Additionally, as the public is becoming increasingly proficient
with computing technologies, more and more people are creating web
pages that are accessible on the World Wide Web by way of a web
browser.
[0002] As the number of web-accessible documents has increased, it
has become increasingly challenging to identify keywords that are
descriptive of content of such documents (for each document). For
example, identifying descriptive keywords of a web-based document
can facilitate classifying web-based documents in accordance with
certain topics, identifying subject matter trends which can be
employed in connection with selecting advertisements to present to
users, for utilization in information retrieval, such that when a
user issues a query that includes one or more of the keywords that
are known to be relevant to content of a web-based document, the
web-based document that includes the keyword will be positioned
relatively prominently in a search results list.
[0003] An exemplary approach for identifying keywords that are
descriptive of content of documents is computing term
frequency-inverse document frequency (TF-IDF). This metric,
described generally, combines two different metrics (a first metric
and a second metric) to ascertain a score for a keyword in a
document. The first metric is the frequency of the keyword in the
document being analyzed. For example, if the keyword occurs
multiple times in the document, then such keyword may be highly
descriptive of the content (the topic) of the document. The second
metric is the inverse document frequency, which indicates, for a
corpus of documents that includes the document, a number of
documents that include the keyword. For example, if every document
in the document corpus includes the keyword, then such keyword is
likely not descriptive of content of any of the documents (such
keyword occurs in most documents, and therefore is not descriptive
of content of any of the documents).
[0004] Computing TF-IDF for each term in each document of a
relatively large corpus of documents is too large a task to be
undertaken on a single computing device. Accordingly, algorithms
have been developed that leverage parallel processing capabilities
of distributed computing environments. Thus, the task of computing
TF-IDF, for each keyword/document combination in a relatively large
corpus of documents, is distributed across several computing nodes,
wherein the several computing nodes perform certain operations in
parallel. Conventional algorithms for execution in the distributed
computing environments, however, require multiple map-reduce
operations (e.g., four map reduce operations). As a result, the
input/output overhead of computing nodes in the distributed
computing environment is relatively high.
SUMMARY
[0005] The following is a brief summary of subject matter that is
described in greater detail herein. This summary is not intended to
be limiting as to the scope of the claims.

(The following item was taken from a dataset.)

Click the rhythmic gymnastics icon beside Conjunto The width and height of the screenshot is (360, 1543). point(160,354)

[0006] Described herein are various technologies pertaining to
computing a respective metric for each term in each document in a
relatively large document corpus, wherein the respective metric is
indicative of the descriptiveness of a respective term with respect
to content of the document that include the respective term.

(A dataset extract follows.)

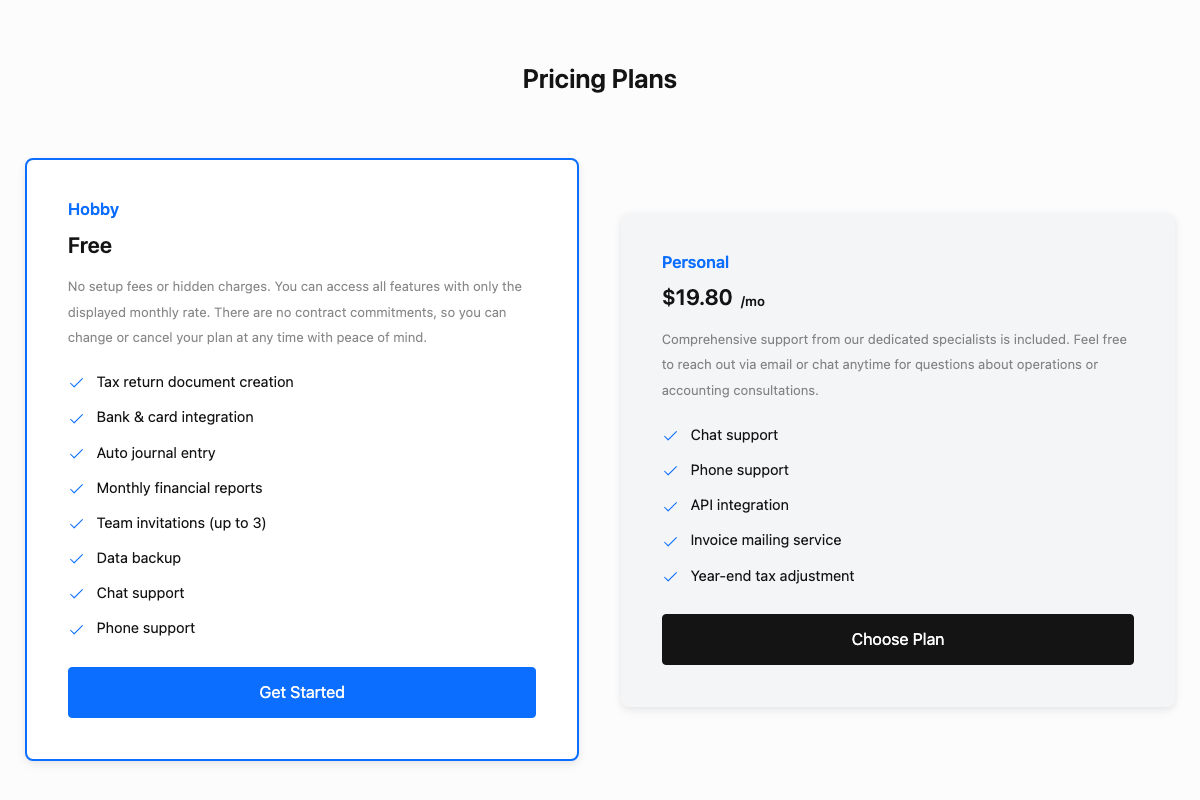Tap the checkmark next to Data backup
Viewport: 1200px width, 800px height.
tap(76, 559)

Pursuant to an example, the metric can be term frequency-inverse
document frequency (TF-IDF). Moreover, the metric can be computed
for each term that occurs in each document of the document corpus
through employment of a distributed computing programming framework
that is employed in a distributed computing environment, wherein
the metric is computed for each term in each document in the
document corpus in which a respective term occurs utilizing a
single input pass over the document corpus.
[0007] A document corpus includes a plurality of documents, wherein
each document in the plurality of documents comprises a plurality
of terms. A first subset of computing nodes receives the plurality
of documents and executes the following acts over the plurality of
documents substantially in parallel. First, a document is received
at a first computing node in the first subset of computing nodes,
and the first computing node generates a list of terms that are
included in the document and stores such list of terms in a memory
buffer of the first computing node. The first computing node
generates a hash table, wherein the hash table is organized such
that keys of the hash table are respective terms in the document
and values corresponding to such keys are respective numbers of
occurrences of the terms. Accordingly, the first computing node can
sequentially analyze terms in the list of terms, and if a term is
not already included in the hash table, can update the hash table
to include the term and update a value of the hash table to
indicate that the term has occurred once in the document. Moreover,
when updating the hash table to include the term, the first
computing node can output a data packet that indicates that the
document includes the term.
[0008] If the term is already existent as a key in the hash table,
then the first computing node can update a value corresponding to
such term in the hash table by incrementing such value by one.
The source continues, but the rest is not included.